* [REQUIRED TASK]:
Answer these questions from the text below about being a disabled mother:
1. What does Isla call getting her dressed?
2. Why do the PAs do the laundry?
3. What does Isla pretend the grabber is?

* [TEXT]:
►

I am a mother. I am disabled. I am sometimes a disabled mother.
Isla went back to nursery school today, after mid-winter break. I enjoyed having her home for three days. I’m also enjoying being able to write this post in silence, without cartoons in the background, while she is at school.
This morning we had our usual cuddles with TV and waffles before what Isla calls ‘the team effort’ to get her dressed.
She’s hopping around, pulling her jeans up. ‘Do you want some help?’ I asked.
‘No, Mummy. Sometimes I need help and sometimes I don’t.’
And I’ve since been thinking of that line as a metaphor for my life as a mother who is also a wheelchair-user.
Sometimes I need help and sometimes I don’t.
On Tuesday, I took Isla to the park. My PA pushed her on the swing. I watched.
‘Mummy, move so I don’t hit you with my feet,’ said Isla. I ducked. Isla laughed.
‘You’re funny, Mummy.’ We’ve moved on from ‘Mummy funny’, but the idea is still the same.
Isla ran over to the slide, climbed up the steps and wanted to slide down the slide backwards.
‘No, sit forward, please,’ I said. Because I’m her mother. And she turned around, because sometimes she listens to me.
Then there was the spinning dish thing. Spun by me and my PA. I have two, sometimes three of those. Isla has a bunch of groovy ‘Aunties’.
I am her mother.
My PAs come in my house and help me Isla-wrangle. They do the laundry because I can’t freely access the machine from my wheelchair, they wash the dishes when it’s my turn because I can’t drive under my kitchen sink. They make Isla’s lunch sometimes because my sandwiches are abstract.
And they help Isla in the bath, unless she lets me hose her down in the shower. But she’s a kid, not a car.
My PA (one a day) drives me to Isla’s school at pickup time and is there at the gate when she runs out. If we get there early enough and the ramp isn’t blocked by another car, I can get out, too.
Sometimes, parents go in to see the kids work. I drive through the door and Isla runs to me.
Because I’m her mother.
She’s lifted into the car and buckled into her seat by someone else. Someone I trust, someone I could not do this gig without.
I understand that I need help to cut tomatoes and tie shoes.
I accept it. Sometimes I hate it, but I accept it.
It’s an interesting thing, accepting help for your everyday life. I need help to shower, OK. But I also need help out and about with my kid. At home, too. Because there’s only so many times we can venture to the library and the park and the ball pit, before the loop gets boring.
So we do the loop and come home and play with Lego. In an ideal world, after Isla makes me a coffee shop, we make a game of picking up her Lego with my grabber, which I use to reach things on the floor.
In our world, Isla pretends my grabber is a bionic arm which she plays with and hides in her room. I’m digging around to find the grabber to pick up the mess in my own house. While I’m in Isla’s room, my lovely PA picks up the Lego. That’s kind of embarrassing.

◄

* [EXTRACTED RECORDS]:

►

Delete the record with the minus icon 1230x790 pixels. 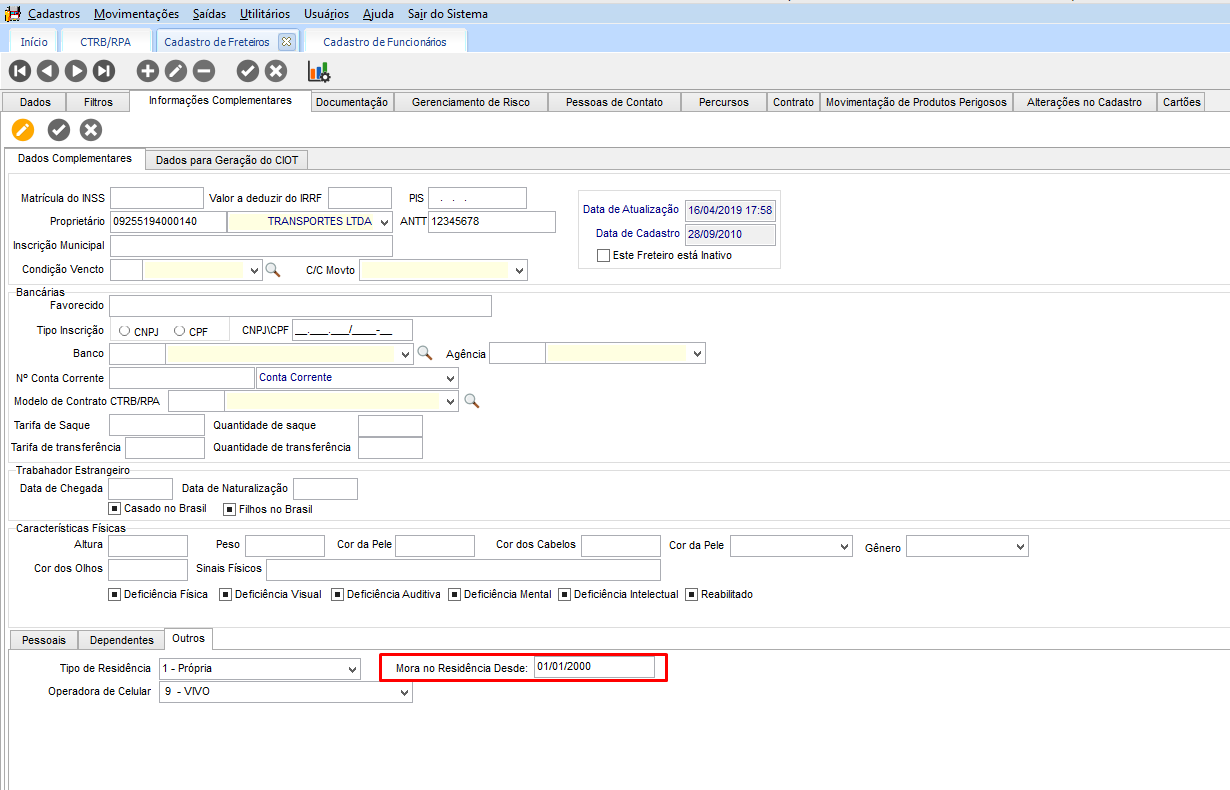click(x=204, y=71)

◄
►

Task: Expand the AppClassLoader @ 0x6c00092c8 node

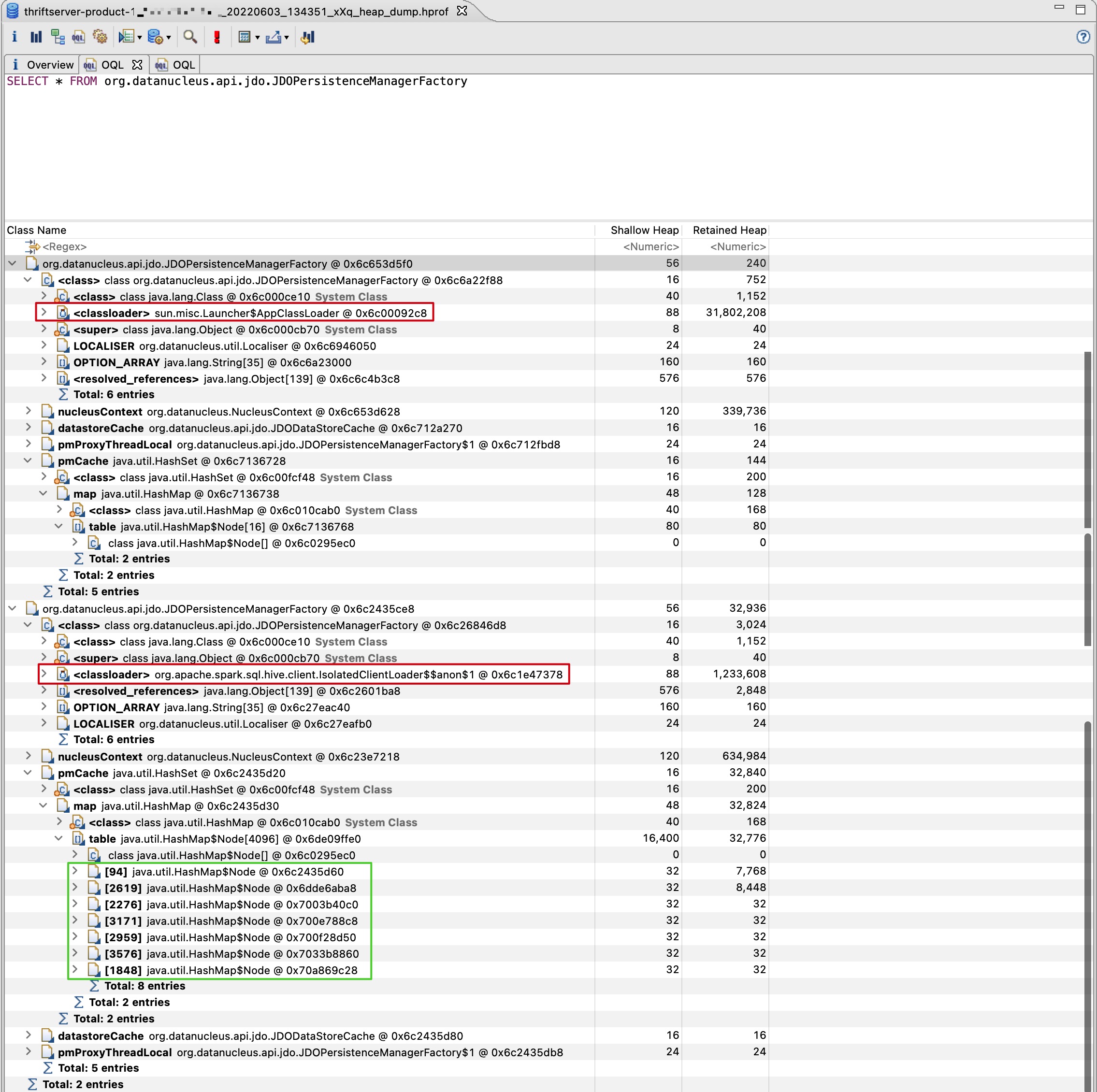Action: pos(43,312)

◄

* [ANSWER IN FULL]:
1. The team effort.
2. The writer cannot freely access the machine from a wheelchair.
3. A bionic arm.